_Task statement_
Using the listing below, work out the number of lines in which "target" appears; return only that figure.

---- Data records

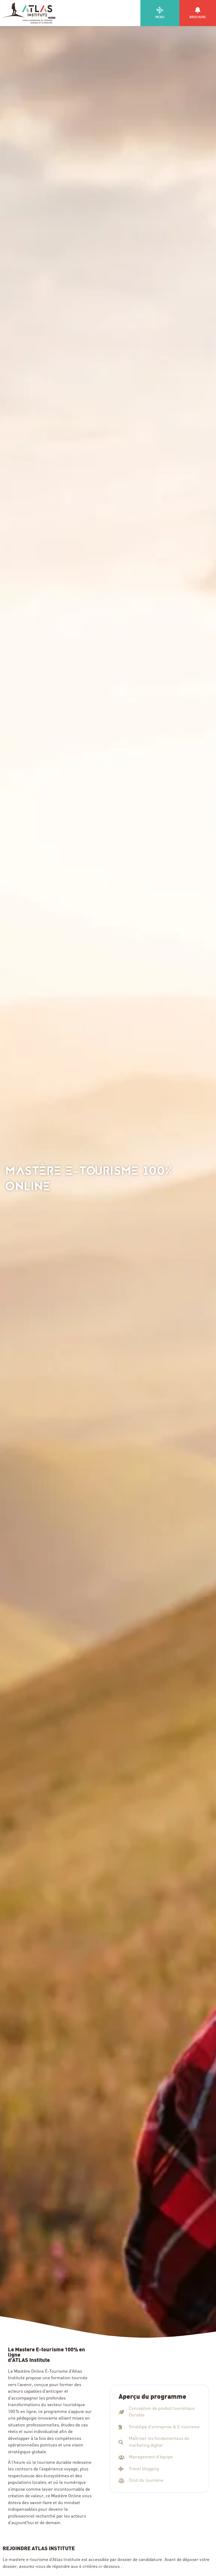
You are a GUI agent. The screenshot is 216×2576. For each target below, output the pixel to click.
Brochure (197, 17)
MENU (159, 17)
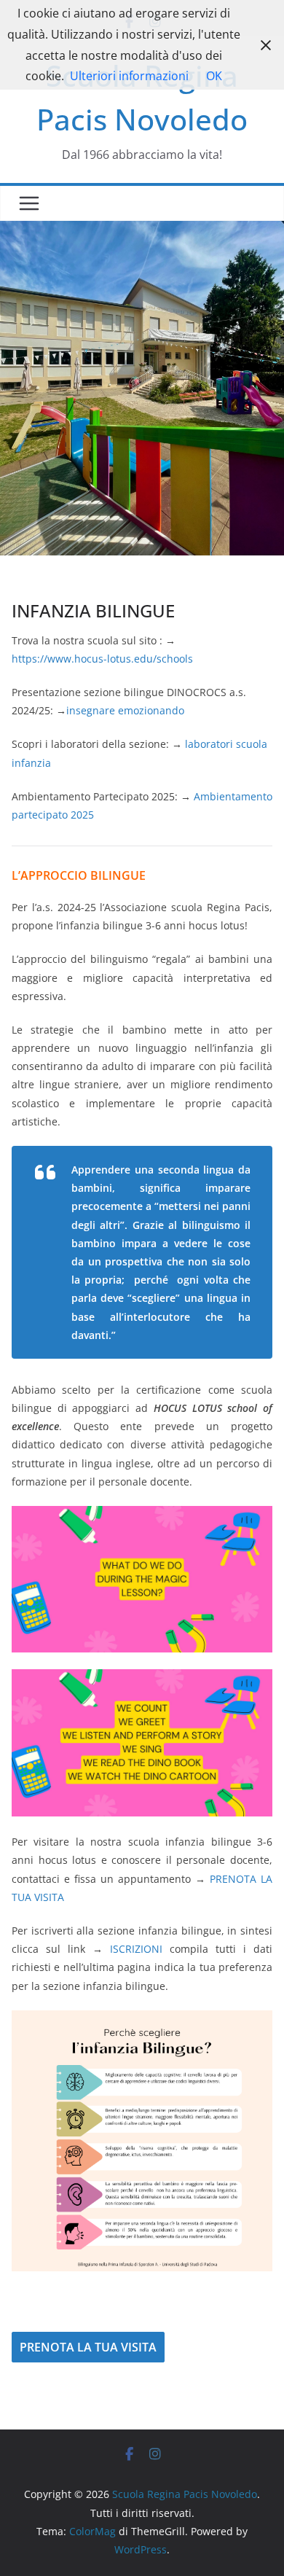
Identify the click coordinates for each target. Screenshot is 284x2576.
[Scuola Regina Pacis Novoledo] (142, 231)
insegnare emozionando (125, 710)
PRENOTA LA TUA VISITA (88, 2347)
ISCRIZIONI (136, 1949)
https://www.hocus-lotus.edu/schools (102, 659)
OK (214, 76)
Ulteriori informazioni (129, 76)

--------

_Exercise response_
2